Using Data to Create Contextualized Digital Experiences
Consumers today are exposed to media in ever-expanding ways, which makes them expect more from each experience. While this does make creating a successful digital experience more difficult, it also opens up incredible opportunities for businesses willing to put in the effort. You have the chance to reach users where they are, cater to their current needs, and create contextualized experiences for them. The most important thing to ask yourself when embarking on the journey is this:
How does a user’s behavior change when trying to accomplish a task in relation to where they are and what they are doing?
The more you know about your audience’s habits, surroundings, and preferences, the better prepared you will be to deliver contextualized experiences. The key here is to gather as much data as possible on your audience in order to answer the question above.
There are many companies who are making the most of data in order to produce contextualized digital experiences for their customers, including some big names like GrubHub and Spotify.
GrubHub is a food-ordering and delivery service available in many cities in the United States. They aggregate local restaurants and provide a website and native app that allow users to order from a large list of restaurants at any time. Because it is a delivery service, once a customer has used it, GrubHub has their addresses, both street and email, at their fingertips. They then use this data to create location-specific contextual messages that convey the benefits of their service in a highly relevant way.
The weather in Chicago has taken a serious adjustment for this Southerner. And some days when it is snowy, or rainy, or just ugly outside, I have no intention of going out to get an appropriate dinner. GrubHub knows this about me — they realize (due to gathering my data) that it is more likely that I will order delivery when the weather is bad. To give the final push, they send an email like the one below. There’s no discount or particular incentive to purchase. Just an unspoken nudge that seems to say, “We get you. The weather sucks. Don’t feel guilty ordering too much sushi tonight.” And so I do.

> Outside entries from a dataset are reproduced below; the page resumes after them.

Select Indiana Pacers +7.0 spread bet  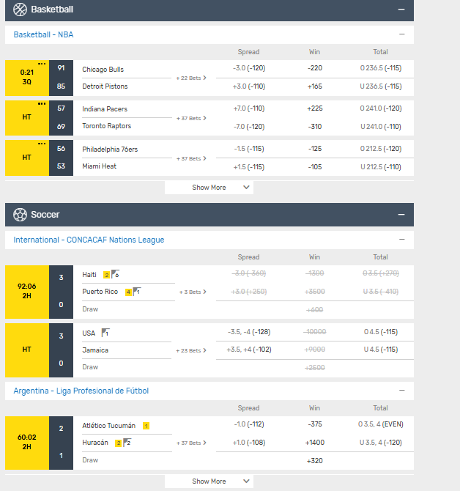tap(248, 108)
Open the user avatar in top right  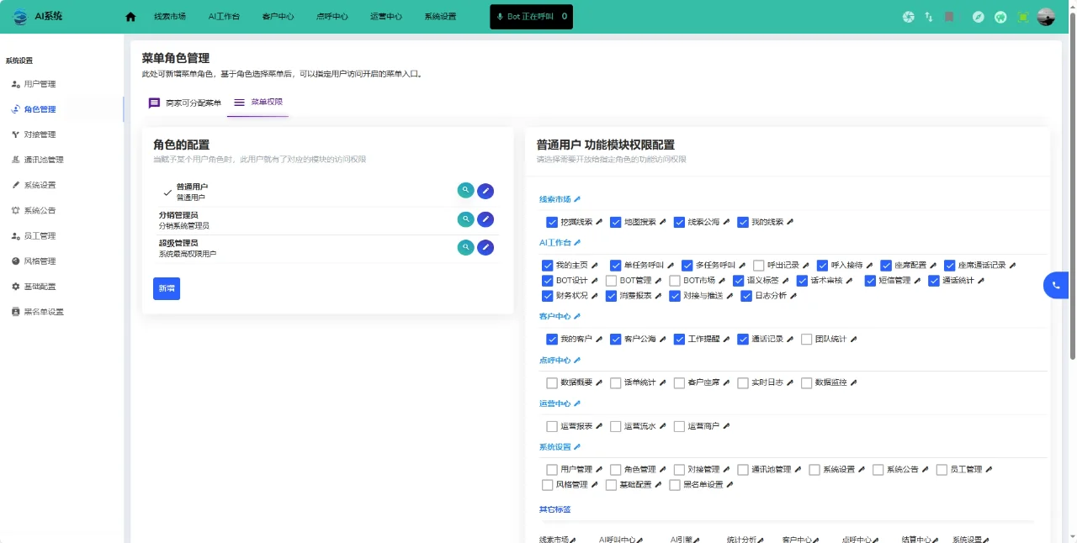click(x=1046, y=17)
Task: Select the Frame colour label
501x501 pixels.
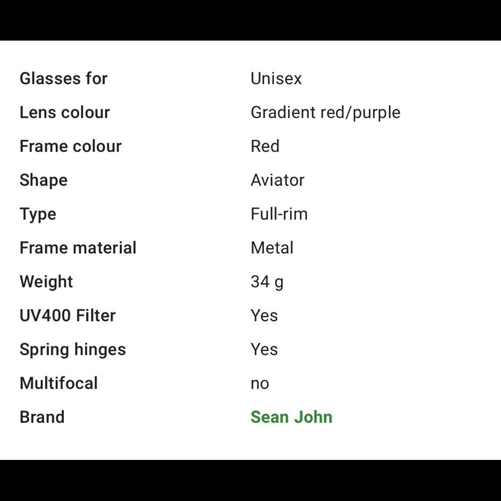Action: pyautogui.click(x=70, y=146)
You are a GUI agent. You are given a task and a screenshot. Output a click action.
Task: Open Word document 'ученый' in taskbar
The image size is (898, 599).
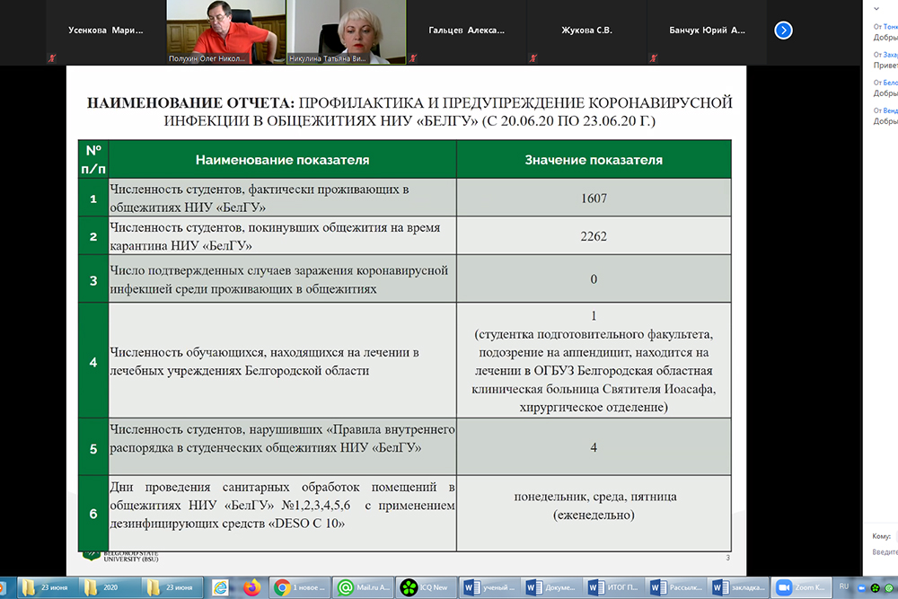[x=488, y=587]
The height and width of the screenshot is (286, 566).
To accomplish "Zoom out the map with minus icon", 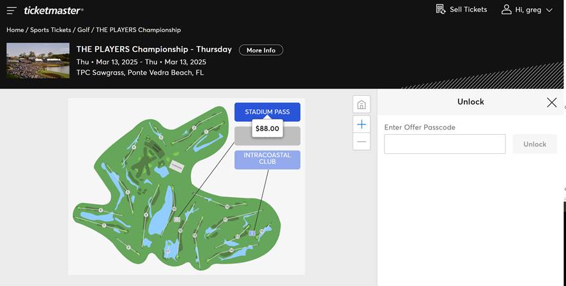I will point(362,142).
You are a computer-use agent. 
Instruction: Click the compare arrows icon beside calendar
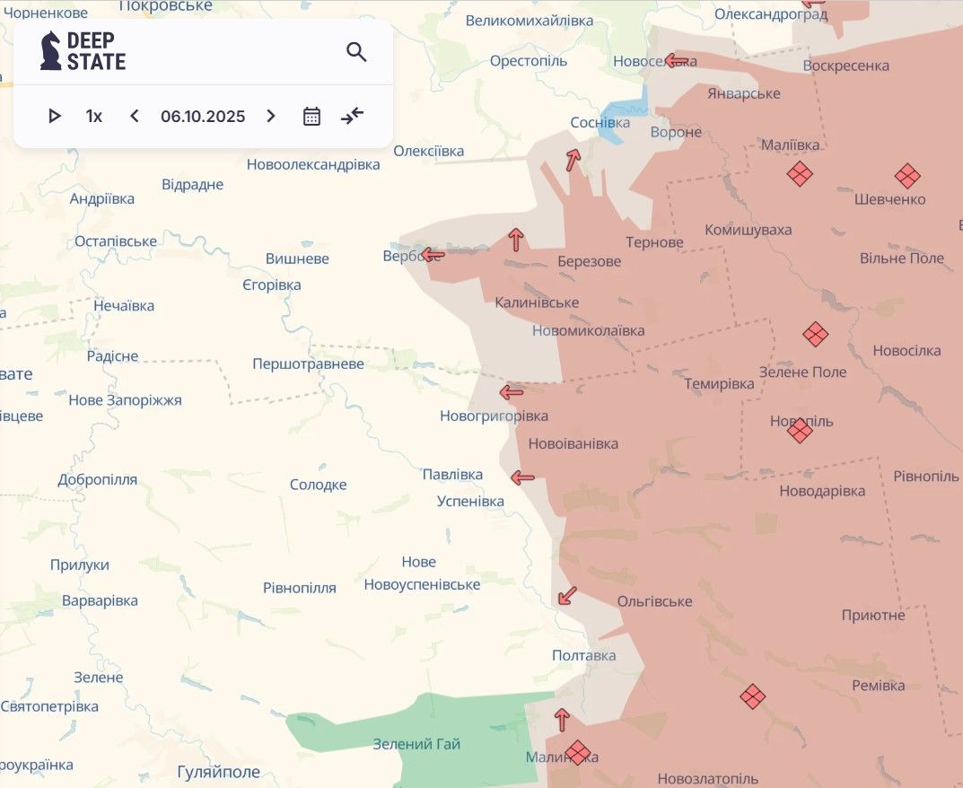[353, 116]
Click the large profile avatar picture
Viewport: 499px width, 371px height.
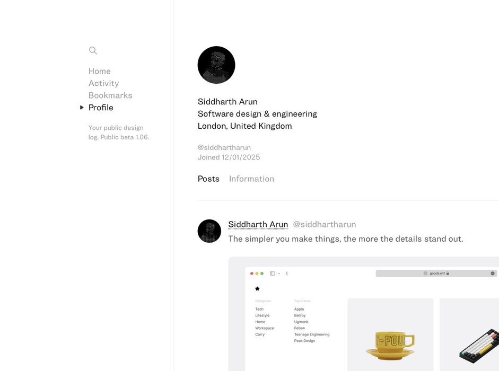pos(216,65)
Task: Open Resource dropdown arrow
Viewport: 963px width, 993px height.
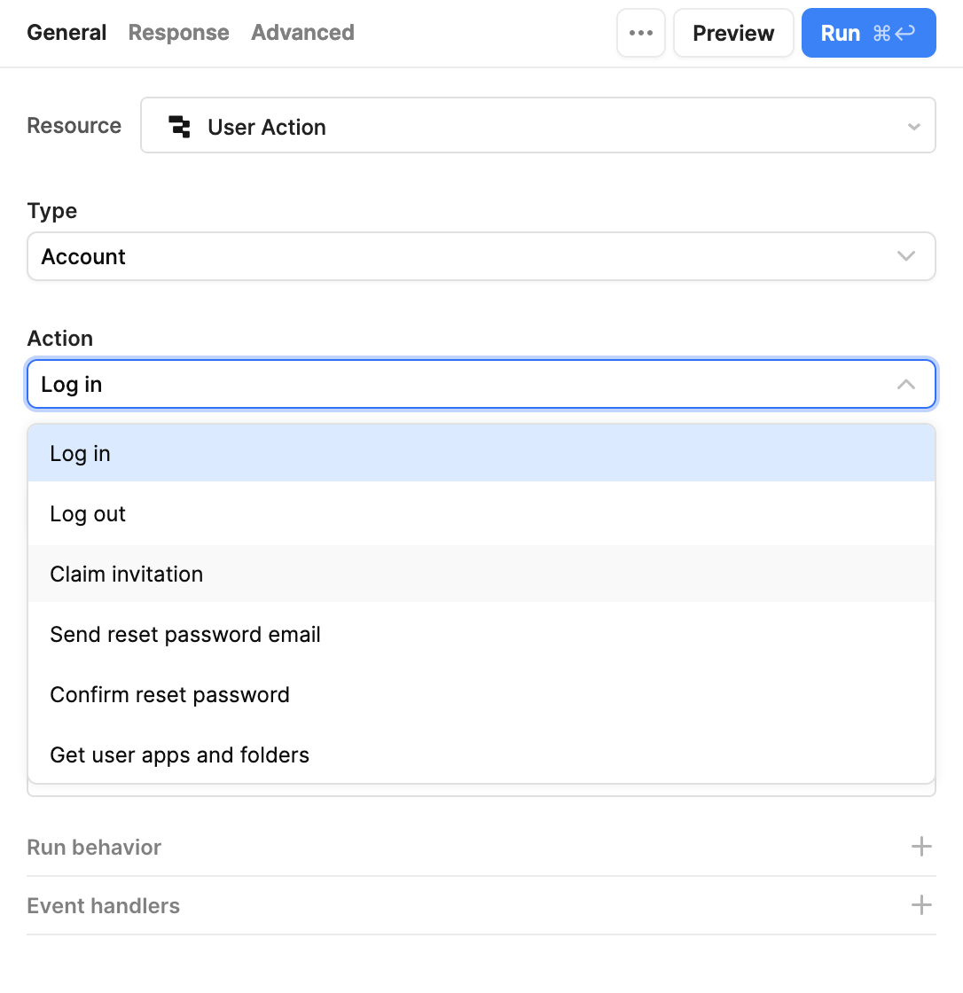Action: (913, 127)
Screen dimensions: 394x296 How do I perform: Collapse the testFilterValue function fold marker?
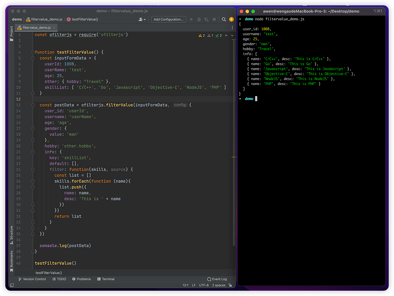[32, 52]
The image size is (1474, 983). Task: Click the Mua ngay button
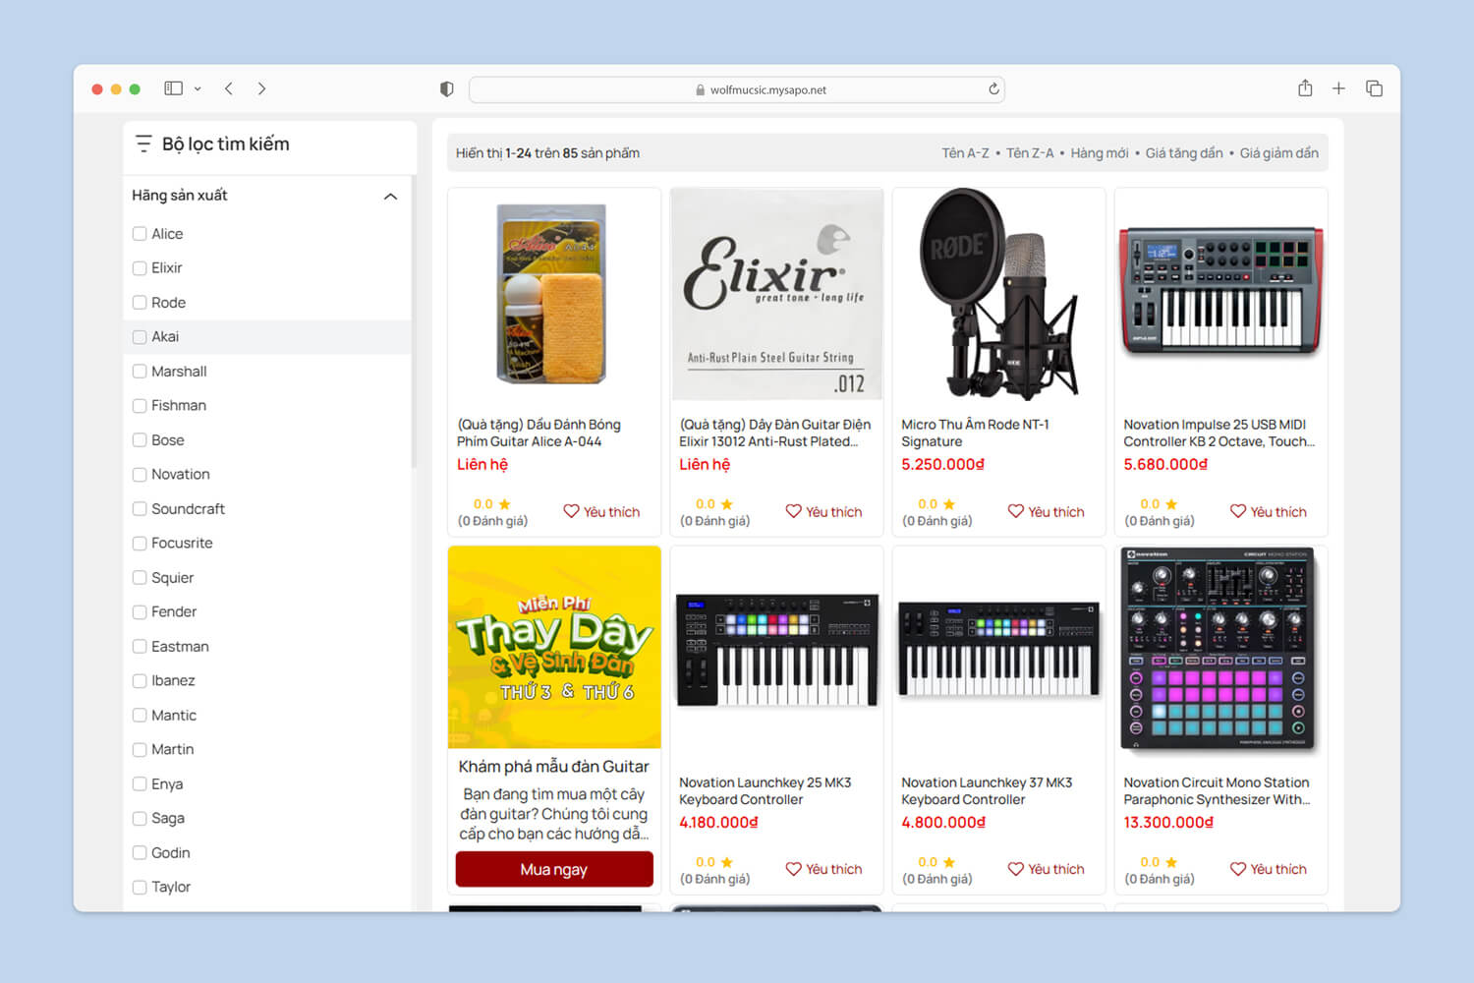pos(553,869)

All around, GrubHub uses the data they already have access to in order to create a contextualized, but non-intrusive, experience for their users.
Spotify is a music-streaming service with millions of songs available. It offers the ability to create playlists for yourself, discover new music, share music with friends and listen on all your devices.
Story Time Number Two:
I listen to music constantly. I play it on my laptop at my apartment when I wake up in the morning, then put it on through headphones on my commute to work, and when I arrive at the office, I listen through my work computer.
As I leave the house in the morning, pull out my headphones, and open my Spotify app on my phone, it automatically prompts me with this simple message:
When I click “Listen on this iPhone,” the music stops on my laptop and picks up in the exact same place on my phone, and I walk out the door. A similar process occurs when I get to work and start using my laptop again. Additionally, if a friend sends me a link to a new song via text on my phone while I’m listening on my computer, I can click it and it continues on my laptop rather than beginning on my phone. Spotify has a completely cross-platform approach that takes into consideration the context of use for the users, rather than just their device experience.
I also really love sharing music with my friends, especially those who live in other states. Spotify gives users the option to sync your Facebook friends so you can create collaborative playlists and share music when not in the same place. Through the use of readily available data like this, Spotify enhances users’ experiences. Overall, Spotify takes my device usage, the songs I listen to, and my Facebook friends, and combines this data seamlessly to create cross-platform syncing to provide an experience that no other streaming service offers.
Where to Start
Key initiatives you can undertake in order to begin delivering contextualized experiences for users are to look for simple ways to gather more data on your audience, and to discover new uses for the data you already have.
Here are some types of data you may be able to gather on your audience (or maybe already have) that can help you to get started.
- Other websites your user has been on.
- What products or section of a site your user has been looking at.
- Where, geographically, your user is located.
- Time of day your user interacts and duration of time on a site.